Irène et Stéphane de Dorbon

Nous sommes partis le premier août à midi de Jorasse, sur le sentier qui mène à Rambert: par le raidillon du Larzay et la traverse de la Saille, les virolets du Pessot et Plan Coupel, jusqu’au cirque enfin, tendu comme un arc entre le Petit et le Grand Muveran, qui recueille et lance les eaux de la Salentse jusqu’au Rhône entre Saillon et Leytron.  
Nous avons laissé en cours de route les mélèzes pour nous retrouver, plus haut avec les raiponces et les anémones, les renouées et les centaurées, les scabieuses, les gentianes, grandes et petites, et toutes ces fleurs qui, en août adoucissent les moeurs de la montagne. 
C’est en contrebas, à respectable distance des pierres et des ardoises du col de la Forcle, un peu après l’ancien glacier et le lac dans lequel se prélassent à la mi-été les restes emmaillotés de l’hiver et le ciel, à la sortie d’un étranglement de gros rochers, fatigués par une trotte qui pèse davantage lorsque les années se liguent contre vous, que nous avons aperçu Dorbon. Une multitude de petites bannières aux couleurs du sainfoin et du cerfeuil, du chou, du gaillet et du lilas s’agitaient au vent d’ouest. Bientôt des cris et des rires d’enfants nous parvinrent. Cinq minutes encore et nous serions des leurs.

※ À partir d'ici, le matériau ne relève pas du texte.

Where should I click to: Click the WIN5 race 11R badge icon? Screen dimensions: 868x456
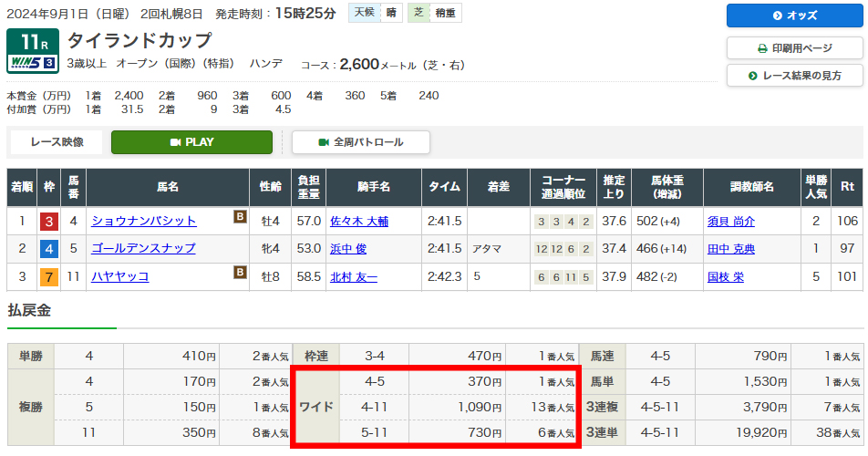(33, 52)
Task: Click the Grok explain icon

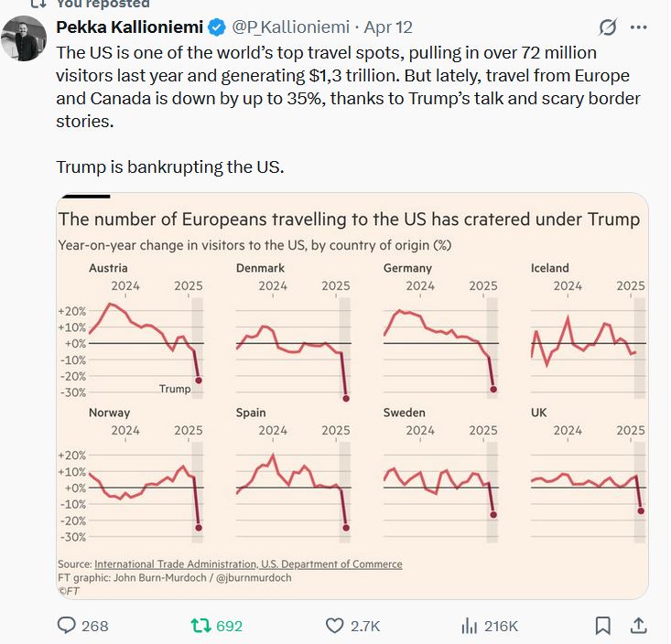Action: click(607, 28)
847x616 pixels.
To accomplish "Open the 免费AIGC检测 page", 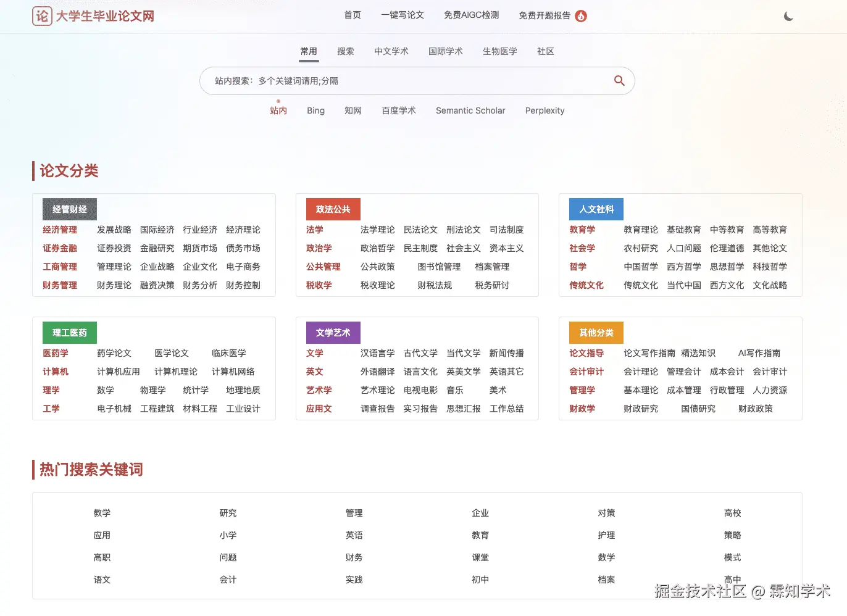I will tap(471, 15).
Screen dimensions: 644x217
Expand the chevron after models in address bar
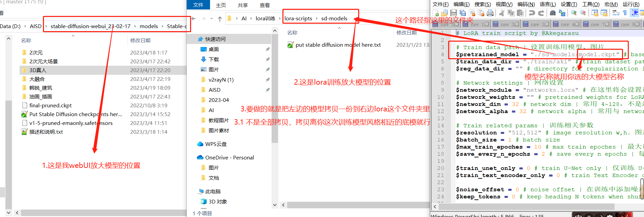162,26
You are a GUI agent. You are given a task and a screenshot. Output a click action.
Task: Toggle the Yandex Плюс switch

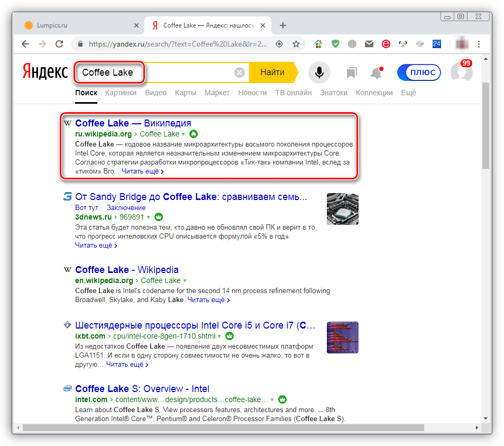(418, 72)
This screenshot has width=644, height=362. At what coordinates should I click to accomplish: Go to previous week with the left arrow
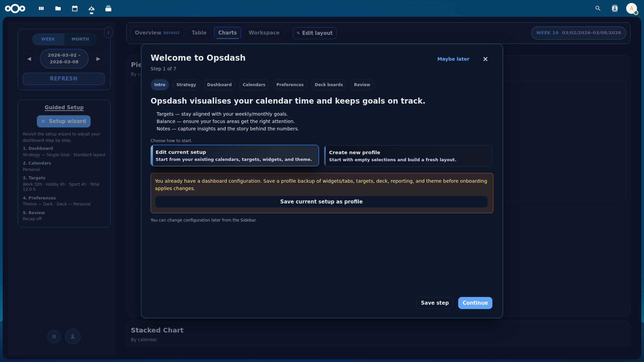[30, 59]
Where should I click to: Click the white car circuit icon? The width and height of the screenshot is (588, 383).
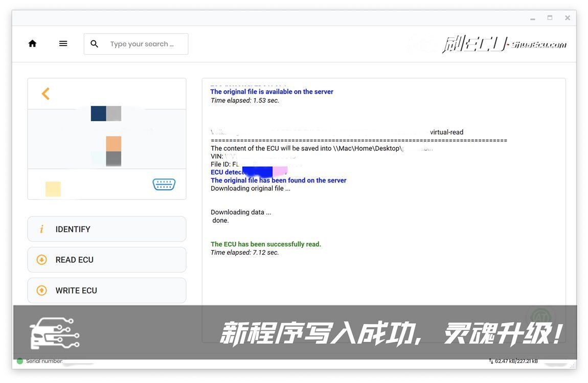(54, 333)

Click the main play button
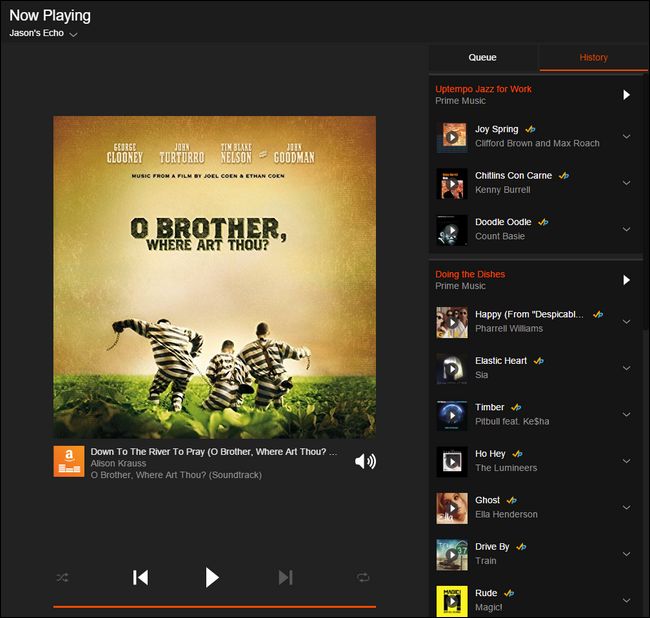point(212,577)
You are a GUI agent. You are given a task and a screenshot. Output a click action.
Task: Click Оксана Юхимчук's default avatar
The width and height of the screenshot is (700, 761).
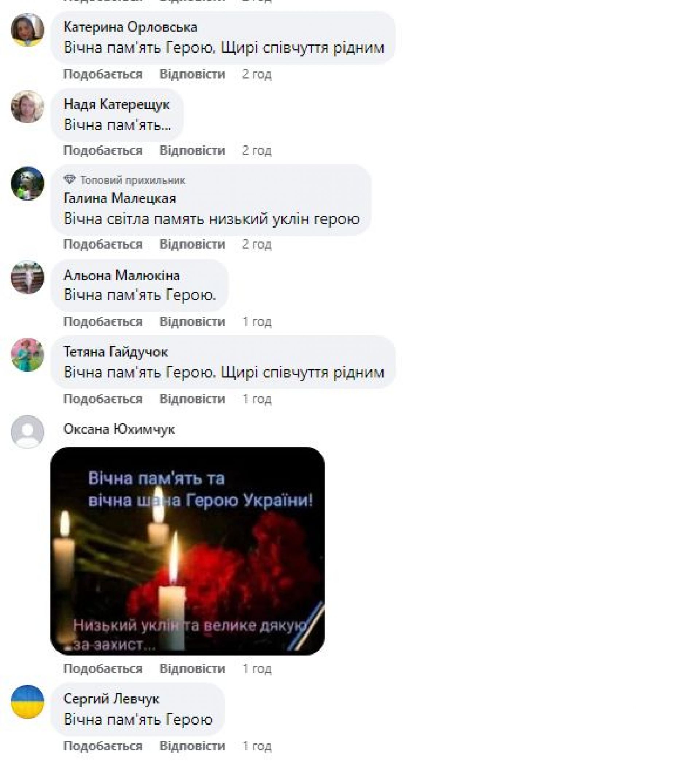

Se croisent à Dorbon, pour une nuit ou deux, ceux qui viennent de Derborence et d’Ovronnaz, dans une ancienne bergerie un peu tordue par les ans. On y fait halte en famille, à plusieurs ou seul. On y est si bien accueilli que le nouvel arrivant pense d’emblée que là-haut tout coule de source et qu’il suffit d’y être pour en être. Il n’a pas tort mais rien ne l’est en réalité.
Il faudrait décrire avec soin l’art que déploient les tenanciers pour laisser croire à leurs hôtes qu’ils n’y sont pour rien, loin de tout, sans électricité et sans véhicule, le jardin potager, la lessive et la vaisselle, le bois fendu, les réparations de fortune, les transports de matériel, la cuisine.
Mais discrets, en retrait de tout ce qu’ils proposent, les deux responsables m’en voudraient de ce déballage. Disons qu’ils travaillent dur à l’insu de tous, comme au paradis. Ils appartiennent à ce qu’on appelle la noblesse d’alpage. 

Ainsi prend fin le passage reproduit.